• WHAT TO DO: Copy out the material below line for line, with nothing changed.

:: SUPPLIED INFORMATION

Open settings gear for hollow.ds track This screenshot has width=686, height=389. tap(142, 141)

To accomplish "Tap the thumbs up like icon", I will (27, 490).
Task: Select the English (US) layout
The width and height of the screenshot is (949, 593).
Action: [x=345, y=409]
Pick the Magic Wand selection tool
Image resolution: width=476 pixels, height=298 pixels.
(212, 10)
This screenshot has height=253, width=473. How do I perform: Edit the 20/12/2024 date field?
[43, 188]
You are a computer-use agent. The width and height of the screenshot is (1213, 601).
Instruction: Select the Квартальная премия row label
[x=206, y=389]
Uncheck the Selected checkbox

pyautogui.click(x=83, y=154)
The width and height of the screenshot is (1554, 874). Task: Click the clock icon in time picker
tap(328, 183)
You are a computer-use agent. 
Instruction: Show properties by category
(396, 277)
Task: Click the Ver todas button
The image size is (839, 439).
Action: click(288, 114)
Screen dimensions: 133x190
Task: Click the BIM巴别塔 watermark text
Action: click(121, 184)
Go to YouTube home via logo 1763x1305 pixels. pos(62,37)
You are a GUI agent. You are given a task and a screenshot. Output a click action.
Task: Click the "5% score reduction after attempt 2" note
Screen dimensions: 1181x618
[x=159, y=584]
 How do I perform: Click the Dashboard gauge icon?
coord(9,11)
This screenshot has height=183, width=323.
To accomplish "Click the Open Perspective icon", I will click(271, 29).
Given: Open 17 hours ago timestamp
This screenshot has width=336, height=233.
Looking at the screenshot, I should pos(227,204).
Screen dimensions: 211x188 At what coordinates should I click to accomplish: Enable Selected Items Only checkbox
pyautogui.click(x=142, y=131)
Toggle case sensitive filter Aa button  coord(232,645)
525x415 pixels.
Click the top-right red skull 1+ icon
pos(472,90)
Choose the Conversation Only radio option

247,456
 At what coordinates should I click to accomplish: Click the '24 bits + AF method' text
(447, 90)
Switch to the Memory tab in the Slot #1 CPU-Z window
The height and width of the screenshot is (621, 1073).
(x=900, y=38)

::::

• RESPONSE FOR THIS EXERCISE:
Open settings gear for hollow.ds track This screenshot has width=686, height=389. tap(142, 141)

To accomplish "Tap the thumbs up like icon", I will (27, 490).
Task: Select the English (US) layout
The width and height of the screenshot is (949, 593).
Action: [x=345, y=409]
Pick the Magic Wand selection tool
Image resolution: width=476 pixels, height=298 pixels.
(212, 10)
This screenshot has height=253, width=473. How do I perform: Edit the 20/12/2024 date field?
[43, 188]
You are a computer-use agent. The width and height of the screenshot is (1213, 601).
Instruction: Select the Квартальная премия row label
[x=206, y=389]
Uncheck the Selected checkbox

pyautogui.click(x=83, y=154)
The width and height of the screenshot is (1554, 874). Task: Click the clock icon in time picker
tap(328, 183)
You are a computer-use agent. 
Instruction: Show properties by category
(396, 277)
Task: Click the Ver todas button
The image size is (839, 439).
Action: click(288, 114)
Screen dimensions: 133x190
Task: Click the BIM巴别塔 watermark text
Action: click(121, 184)
Go to YouTube home via logo 1763x1305 pixels. pos(62,37)
You are a GUI agent. You are given a task and a screenshot. Output a click action.
Task: Click the "5% score reduction after attempt 2" note
Screen dimensions: 1181x618
[x=159, y=584]
 How do I perform: Click the Dashboard gauge icon?
coord(9,11)
This screenshot has height=183, width=323.
To accomplish "Click the Open Perspective icon", I will click(271, 29).
Given: Open 17 hours ago timestamp
This screenshot has width=336, height=233.
Looking at the screenshot, I should pos(227,204).
Screen dimensions: 211x188 At what coordinates should I click to accomplish: Enable Selected Items Only checkbox
pyautogui.click(x=142, y=131)
Toggle case sensitive filter Aa button  coord(232,645)
525x415 pixels.
Click the top-right red skull 1+ icon
pos(472,90)
Choose the Conversation Only radio option

247,456
 At what coordinates should I click to accomplish: Click the '24 bits + AF method' text
(447, 90)
Switch to the Memory tab in the Slot #1 CPU-Z window
The height and width of the screenshot is (621, 1073).
(x=900, y=38)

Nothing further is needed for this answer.